* [EXERCISE] Each line from the beginning of the data below through the line containing "Given: Zoom in with the plus button" should be repeated exactly, please.

* [DATA SECTION]
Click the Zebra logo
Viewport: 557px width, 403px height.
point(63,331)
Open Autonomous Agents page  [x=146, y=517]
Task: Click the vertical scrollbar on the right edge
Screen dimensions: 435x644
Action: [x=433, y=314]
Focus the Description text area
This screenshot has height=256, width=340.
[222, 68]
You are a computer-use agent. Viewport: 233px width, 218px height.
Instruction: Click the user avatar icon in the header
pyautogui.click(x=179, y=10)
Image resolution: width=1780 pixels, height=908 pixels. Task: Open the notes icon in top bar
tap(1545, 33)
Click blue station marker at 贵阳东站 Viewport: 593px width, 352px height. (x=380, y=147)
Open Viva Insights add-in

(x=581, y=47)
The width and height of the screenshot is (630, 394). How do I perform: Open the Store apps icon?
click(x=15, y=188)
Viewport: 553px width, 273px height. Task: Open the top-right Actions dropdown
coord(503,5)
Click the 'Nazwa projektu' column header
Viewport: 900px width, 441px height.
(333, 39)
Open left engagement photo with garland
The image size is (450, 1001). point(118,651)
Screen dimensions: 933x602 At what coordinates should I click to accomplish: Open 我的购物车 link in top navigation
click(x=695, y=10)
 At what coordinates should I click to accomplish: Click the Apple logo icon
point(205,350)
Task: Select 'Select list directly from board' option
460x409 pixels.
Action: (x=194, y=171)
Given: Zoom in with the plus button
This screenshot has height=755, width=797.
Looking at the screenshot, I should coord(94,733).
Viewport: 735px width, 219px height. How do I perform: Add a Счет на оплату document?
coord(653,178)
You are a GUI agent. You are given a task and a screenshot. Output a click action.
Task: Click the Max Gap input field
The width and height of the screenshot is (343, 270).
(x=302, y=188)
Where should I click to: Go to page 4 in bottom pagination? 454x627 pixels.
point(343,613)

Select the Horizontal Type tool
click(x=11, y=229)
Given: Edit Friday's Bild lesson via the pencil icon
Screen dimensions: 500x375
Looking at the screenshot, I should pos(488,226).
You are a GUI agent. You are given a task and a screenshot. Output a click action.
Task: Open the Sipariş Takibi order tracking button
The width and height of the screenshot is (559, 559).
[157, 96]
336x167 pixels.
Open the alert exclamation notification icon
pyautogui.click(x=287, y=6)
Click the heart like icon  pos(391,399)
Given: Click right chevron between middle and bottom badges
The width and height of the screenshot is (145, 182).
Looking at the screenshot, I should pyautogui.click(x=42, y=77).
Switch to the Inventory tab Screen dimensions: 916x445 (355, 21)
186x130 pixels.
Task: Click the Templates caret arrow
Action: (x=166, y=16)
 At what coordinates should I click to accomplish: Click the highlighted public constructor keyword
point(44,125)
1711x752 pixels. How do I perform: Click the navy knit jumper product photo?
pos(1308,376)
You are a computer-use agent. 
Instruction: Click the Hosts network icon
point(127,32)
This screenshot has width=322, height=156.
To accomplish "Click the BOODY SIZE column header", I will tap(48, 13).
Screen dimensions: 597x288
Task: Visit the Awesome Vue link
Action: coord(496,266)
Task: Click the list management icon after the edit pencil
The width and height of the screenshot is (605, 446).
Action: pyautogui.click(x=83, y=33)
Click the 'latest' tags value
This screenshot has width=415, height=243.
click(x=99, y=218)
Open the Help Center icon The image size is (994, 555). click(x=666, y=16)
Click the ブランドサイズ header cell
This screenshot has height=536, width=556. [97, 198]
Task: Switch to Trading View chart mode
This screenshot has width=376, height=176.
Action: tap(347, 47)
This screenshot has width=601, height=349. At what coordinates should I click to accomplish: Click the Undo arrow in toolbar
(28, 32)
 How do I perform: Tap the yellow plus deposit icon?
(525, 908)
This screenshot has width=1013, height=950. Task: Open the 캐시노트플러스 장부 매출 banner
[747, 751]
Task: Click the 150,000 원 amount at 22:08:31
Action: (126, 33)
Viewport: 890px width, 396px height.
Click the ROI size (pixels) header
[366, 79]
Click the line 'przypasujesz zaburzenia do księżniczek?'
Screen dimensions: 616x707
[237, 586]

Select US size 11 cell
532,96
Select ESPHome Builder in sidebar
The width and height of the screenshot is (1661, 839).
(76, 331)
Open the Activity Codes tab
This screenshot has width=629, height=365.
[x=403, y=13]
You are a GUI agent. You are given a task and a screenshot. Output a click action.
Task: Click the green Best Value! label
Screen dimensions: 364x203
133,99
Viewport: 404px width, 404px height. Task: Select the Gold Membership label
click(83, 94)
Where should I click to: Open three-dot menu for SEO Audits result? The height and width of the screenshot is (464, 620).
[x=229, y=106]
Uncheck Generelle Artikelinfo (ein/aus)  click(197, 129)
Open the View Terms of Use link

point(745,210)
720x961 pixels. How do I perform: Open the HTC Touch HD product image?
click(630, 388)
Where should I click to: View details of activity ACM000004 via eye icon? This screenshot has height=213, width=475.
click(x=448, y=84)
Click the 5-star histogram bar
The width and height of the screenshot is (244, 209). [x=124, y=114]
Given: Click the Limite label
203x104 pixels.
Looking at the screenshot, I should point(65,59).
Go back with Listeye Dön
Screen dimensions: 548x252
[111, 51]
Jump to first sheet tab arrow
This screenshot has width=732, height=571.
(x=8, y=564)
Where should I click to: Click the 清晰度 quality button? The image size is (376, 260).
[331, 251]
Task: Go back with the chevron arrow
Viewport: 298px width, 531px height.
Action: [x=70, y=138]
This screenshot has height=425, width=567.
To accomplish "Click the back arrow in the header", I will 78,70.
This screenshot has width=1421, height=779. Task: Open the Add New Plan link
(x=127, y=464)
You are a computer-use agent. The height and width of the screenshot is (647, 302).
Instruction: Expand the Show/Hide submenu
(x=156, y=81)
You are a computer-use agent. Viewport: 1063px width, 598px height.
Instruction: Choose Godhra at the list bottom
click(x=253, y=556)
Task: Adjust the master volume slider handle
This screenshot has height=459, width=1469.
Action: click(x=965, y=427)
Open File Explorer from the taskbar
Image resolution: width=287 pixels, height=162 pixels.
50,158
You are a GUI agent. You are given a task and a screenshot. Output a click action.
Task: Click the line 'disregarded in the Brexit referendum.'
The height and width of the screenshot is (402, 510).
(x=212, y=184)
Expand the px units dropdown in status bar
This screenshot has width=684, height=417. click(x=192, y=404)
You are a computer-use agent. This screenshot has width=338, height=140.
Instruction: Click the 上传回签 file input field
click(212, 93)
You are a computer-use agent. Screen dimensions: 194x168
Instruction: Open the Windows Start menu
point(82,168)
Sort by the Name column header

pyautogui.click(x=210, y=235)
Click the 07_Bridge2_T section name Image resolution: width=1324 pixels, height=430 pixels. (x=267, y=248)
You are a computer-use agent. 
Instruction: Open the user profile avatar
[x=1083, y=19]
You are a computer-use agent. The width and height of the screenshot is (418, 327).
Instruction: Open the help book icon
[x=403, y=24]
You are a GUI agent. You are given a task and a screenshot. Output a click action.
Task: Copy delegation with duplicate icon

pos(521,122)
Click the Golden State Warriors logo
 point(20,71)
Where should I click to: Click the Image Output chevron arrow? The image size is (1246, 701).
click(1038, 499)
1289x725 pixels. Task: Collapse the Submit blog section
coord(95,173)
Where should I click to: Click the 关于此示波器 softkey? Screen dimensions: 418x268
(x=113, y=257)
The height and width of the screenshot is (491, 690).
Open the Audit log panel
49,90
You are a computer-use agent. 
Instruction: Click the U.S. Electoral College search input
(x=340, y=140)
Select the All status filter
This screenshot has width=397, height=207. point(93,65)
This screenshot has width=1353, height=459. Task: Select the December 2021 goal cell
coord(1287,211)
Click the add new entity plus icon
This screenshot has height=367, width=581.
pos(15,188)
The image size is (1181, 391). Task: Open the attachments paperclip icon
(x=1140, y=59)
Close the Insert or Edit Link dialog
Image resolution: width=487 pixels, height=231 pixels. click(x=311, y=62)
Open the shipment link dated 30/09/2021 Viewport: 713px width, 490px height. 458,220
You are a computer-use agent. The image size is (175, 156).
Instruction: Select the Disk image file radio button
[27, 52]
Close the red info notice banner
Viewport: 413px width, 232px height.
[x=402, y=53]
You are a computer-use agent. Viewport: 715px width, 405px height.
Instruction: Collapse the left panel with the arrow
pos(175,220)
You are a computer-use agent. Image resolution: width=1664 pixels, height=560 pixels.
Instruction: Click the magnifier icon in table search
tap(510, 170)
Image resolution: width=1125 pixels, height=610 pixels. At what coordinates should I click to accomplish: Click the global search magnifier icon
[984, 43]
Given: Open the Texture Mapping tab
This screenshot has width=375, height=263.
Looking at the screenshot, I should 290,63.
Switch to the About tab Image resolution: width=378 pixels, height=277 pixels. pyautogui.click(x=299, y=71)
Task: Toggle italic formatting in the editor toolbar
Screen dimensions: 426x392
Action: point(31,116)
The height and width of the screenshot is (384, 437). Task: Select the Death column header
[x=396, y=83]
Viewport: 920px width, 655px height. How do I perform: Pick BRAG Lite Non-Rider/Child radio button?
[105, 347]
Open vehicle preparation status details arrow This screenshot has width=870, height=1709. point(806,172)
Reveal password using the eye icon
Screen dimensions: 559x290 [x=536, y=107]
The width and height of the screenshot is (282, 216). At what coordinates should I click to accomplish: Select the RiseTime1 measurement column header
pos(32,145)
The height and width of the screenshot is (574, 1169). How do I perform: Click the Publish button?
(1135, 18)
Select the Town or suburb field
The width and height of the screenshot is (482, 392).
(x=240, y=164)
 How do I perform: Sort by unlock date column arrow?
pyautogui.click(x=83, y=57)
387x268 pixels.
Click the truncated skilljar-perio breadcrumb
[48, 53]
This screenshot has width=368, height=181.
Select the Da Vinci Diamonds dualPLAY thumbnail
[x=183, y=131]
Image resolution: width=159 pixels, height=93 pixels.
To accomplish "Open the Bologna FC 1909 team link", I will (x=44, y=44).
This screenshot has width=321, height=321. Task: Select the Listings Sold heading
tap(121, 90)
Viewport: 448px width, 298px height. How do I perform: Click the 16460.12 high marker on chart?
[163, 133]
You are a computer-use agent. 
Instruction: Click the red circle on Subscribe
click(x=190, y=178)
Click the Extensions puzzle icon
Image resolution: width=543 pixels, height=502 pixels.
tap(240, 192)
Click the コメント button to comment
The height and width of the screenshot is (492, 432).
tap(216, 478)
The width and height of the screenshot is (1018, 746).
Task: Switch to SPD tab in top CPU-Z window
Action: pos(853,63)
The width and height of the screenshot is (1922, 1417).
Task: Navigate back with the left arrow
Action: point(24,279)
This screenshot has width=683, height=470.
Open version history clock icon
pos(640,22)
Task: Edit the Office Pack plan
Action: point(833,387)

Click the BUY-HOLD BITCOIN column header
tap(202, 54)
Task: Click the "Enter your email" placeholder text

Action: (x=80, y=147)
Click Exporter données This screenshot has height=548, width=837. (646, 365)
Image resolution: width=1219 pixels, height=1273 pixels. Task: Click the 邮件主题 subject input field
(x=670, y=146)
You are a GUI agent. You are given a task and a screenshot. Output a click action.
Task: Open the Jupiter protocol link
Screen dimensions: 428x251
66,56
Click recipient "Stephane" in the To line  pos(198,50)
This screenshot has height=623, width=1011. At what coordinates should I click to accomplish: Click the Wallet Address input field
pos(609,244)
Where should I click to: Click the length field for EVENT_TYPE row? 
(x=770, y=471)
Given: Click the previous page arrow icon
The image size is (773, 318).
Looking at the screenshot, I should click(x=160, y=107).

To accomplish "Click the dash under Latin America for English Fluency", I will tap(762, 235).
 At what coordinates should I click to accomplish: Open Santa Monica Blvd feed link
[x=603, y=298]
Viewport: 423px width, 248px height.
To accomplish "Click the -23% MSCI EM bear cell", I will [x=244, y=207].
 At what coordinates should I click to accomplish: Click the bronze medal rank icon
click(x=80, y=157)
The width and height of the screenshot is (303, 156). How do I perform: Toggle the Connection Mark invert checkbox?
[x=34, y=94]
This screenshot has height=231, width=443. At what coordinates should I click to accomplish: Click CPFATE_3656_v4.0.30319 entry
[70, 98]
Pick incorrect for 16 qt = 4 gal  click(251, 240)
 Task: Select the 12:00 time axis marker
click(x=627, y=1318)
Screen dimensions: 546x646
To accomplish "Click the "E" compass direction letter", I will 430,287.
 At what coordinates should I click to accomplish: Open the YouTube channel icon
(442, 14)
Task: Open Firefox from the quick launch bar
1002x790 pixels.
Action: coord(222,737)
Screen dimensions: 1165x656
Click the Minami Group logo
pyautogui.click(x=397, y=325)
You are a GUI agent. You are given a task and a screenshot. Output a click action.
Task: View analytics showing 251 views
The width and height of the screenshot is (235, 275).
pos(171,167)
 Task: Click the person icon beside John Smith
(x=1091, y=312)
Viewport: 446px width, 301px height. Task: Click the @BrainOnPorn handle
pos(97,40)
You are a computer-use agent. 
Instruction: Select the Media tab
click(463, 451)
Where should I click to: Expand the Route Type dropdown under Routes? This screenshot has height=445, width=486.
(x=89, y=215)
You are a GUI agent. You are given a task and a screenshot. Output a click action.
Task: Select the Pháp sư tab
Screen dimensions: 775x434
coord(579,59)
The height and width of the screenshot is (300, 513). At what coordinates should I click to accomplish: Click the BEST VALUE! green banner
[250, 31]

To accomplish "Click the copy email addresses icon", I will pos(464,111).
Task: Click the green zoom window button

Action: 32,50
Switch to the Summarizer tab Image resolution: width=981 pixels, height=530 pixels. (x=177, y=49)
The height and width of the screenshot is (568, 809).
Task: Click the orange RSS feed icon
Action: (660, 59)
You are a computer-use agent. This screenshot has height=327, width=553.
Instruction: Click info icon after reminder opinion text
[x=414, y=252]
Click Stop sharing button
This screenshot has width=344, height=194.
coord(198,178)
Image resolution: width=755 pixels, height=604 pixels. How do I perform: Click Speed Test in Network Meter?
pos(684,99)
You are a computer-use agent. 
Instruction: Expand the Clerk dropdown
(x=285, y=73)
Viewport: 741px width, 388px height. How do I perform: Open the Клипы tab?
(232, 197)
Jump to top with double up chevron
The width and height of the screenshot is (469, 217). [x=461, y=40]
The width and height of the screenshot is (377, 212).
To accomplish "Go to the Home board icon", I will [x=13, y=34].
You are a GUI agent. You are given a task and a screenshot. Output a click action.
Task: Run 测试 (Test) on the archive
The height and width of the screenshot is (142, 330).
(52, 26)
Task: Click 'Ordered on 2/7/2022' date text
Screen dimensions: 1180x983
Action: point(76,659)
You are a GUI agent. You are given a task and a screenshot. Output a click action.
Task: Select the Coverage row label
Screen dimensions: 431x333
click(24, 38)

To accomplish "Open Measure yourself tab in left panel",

* [TASK SOLUTION]
Click the Zebra logo
Viewport: 557px width, 403px height.
point(63,331)
Open Autonomous Agents page  [x=146, y=517]
Task: Click the vertical scrollbar on the right edge
Screen dimensions: 435x644
Action: [x=433, y=314]
Focus the Description text area
This screenshot has height=256, width=340.
[222, 68]
You are a computer-use agent. Viewport: 233px width, 218px height.
Instruction: Click the user avatar icon in the header
pyautogui.click(x=179, y=10)
Image resolution: width=1780 pixels, height=908 pixels. Task: Open the notes icon in top bar
tap(1545, 33)
Click blue station marker at 贵阳东站 Viewport: 593px width, 352px height. (x=380, y=147)
Open Viva Insights add-in

(x=581, y=47)
The width and height of the screenshot is (630, 394). How do I perform: Open the Store apps icon?
click(x=15, y=188)
Viewport: 553px width, 273px height. Task: Open the top-right Actions dropdown
coord(503,5)
Click the 'Nazwa projektu' column header
Viewport: 900px width, 441px height.
(333, 39)
Open left engagement photo with garland
The image size is (450, 1001). point(118,651)
Screen dimensions: 933x602 At what coordinates should I click to accomplish: Open 我的购物车 link in top navigation
click(x=695, y=10)
 At what coordinates should I click to accomplish: Click the Apple logo icon
point(205,350)
Task: Select 'Select list directly from board' option
460x409 pixels.
Action: (x=194, y=171)
Given: Zoom in with the plus button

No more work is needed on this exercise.